2.6.3 Confusion table

Parse the clustering results and the taxonomic assignments results to build a "confusion table", with each species on one line and one column per OTU. Several OTUs can be assigned to the same species, but OTUs should not contain amplicons assigned to different species. Each cell of the table should contain the total number of reads (from that OTU and assigned to that species).

 #!/usr/bin/env python
# -*- coding: utf-8 -*-

"""
Parse taxonomic assignments and swarm results to produce a confusion
table.
"""

from __future__ import print_function

__author__ = "Frédéric Mahé <mahe@rhrk.uni-kl.fr>"
__date__ = "2013/09/21"
__version__ = "$Revision: 0.1"

# This program is free software: you can redistribute it and/or modify
# it under the terms of the GNU General Public License as published by
# the Free Software Foundation, either version 3 of the License, or
# (at your option) any later version.

# This program is distributed in the hope that it will be useful,
# but WITHOUT ANY WARRANTY; without even the implied warranty of
# MERCHANTABILITY or FITNESS FOR A PARTICULAR PURPOSE.  See the
# GNU General Public License for more details.
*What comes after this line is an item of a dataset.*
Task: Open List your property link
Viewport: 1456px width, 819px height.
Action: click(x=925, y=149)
# You should have received a copy of the GNU General Public License
# along with this program.  If not, see <http://www.gnu.org/licenses/>.

import sys
from optparse import OptionParser


def option_parser():
    """
    Parse arguments from command line.
    """
    desc = """This program reads a table of taxonomic assignments and
    a swarm clustering file and outputs a confusion table (OTUs vs
    taxonomic assignments)."""

    parser = OptionParser(usage="usage: %prog -t FILENAME -s FILENAME",
                          description=desc,
                          version="%prog version 0.1")

    parser.add_option("-t", "--taxonomic_assignments",
                      metavar="<FILENAME>",
                      action="store",
                      dest="taxonomic_assignments",
                      help="set <FILENAME> as input.")
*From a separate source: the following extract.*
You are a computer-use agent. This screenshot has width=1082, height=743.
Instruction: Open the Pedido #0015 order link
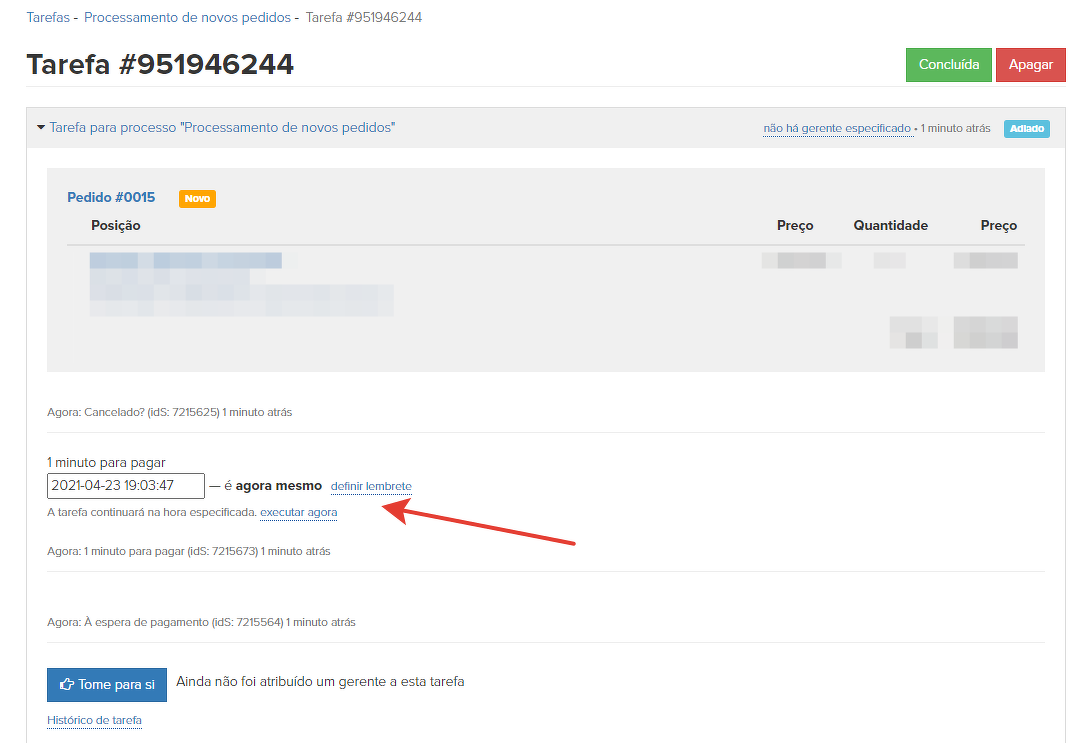111,197
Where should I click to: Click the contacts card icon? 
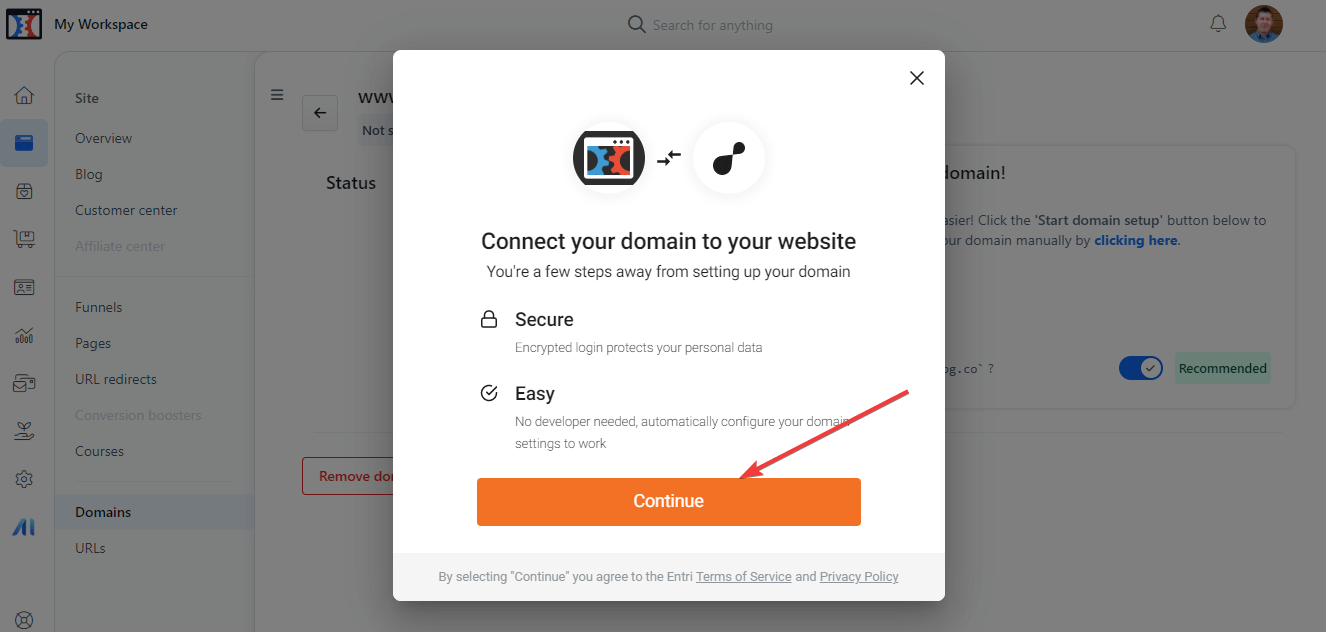pos(24,286)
    parser.add_option("-s", "--swarm_OTUs",
                      metavar="<FILENAME>",
                      action="store",
                      dest="swarm_OTUs",
                      help="set <FILENAME> as input.")

    (options, args) = parser.parse_args()
    return options.taxonomic_assignments, options.swarm_OTUs


def parse_taxonomy(taxonomic_assignments):
    """
    Parse taxonomy assignments
    """
    amplicon2taxonomy = dict()
    taxa = ["Unassigned"]
    with open(taxonomic_assignments, "rU") as taxonomic_assignments:
        for line in taxonomic_assignments:
            amplicon, taxon = line.split()[0:2]
            amplicon, abundance = amplicon.split("_")
            amplicon2taxonomy[amplicon] = (abundance, taxon)
            taxa.append(taxon)
    return amplicon2taxonomy, taxa


def dereplicate_taxa(taxa):
    """
    Dereplicate taxa (list of unique taxon names, and initialized dictionary)
    """
    taxa_list = list(set(taxa))
    taxa_dict = dict(zip(taxa_list, [0] * len(taxa_list)))
    return taxa_list, taxa_dict


def OTU_parser(taxa_dict, taxa_list, amplicon2taxonomy, amplicons):
    """
    Parse each OTU and output one line of the confusion table.
    """
    for amplicon in amplicons:
        try:
            amplicon, abundance = amplicon.split("_")
        except ValueError:
            amplicon, abundance = amplicon, 1
        try:
            abundance, taxon = amplicon2taxonomy[amplicon]
        except KeyError:
            taxon = "Unassigned"
        taxa_dict[taxon] += int(abundance)
    OTU_abundance_per_taxa = [str(taxa_dict[taxon]) for taxon in taxa_list]
    return OTU_abundance_per_taxa


if __name__ == '__main__':

    ## Parse command line arguments
    taxonomic_assignments, swarm_OTUs = option_parser()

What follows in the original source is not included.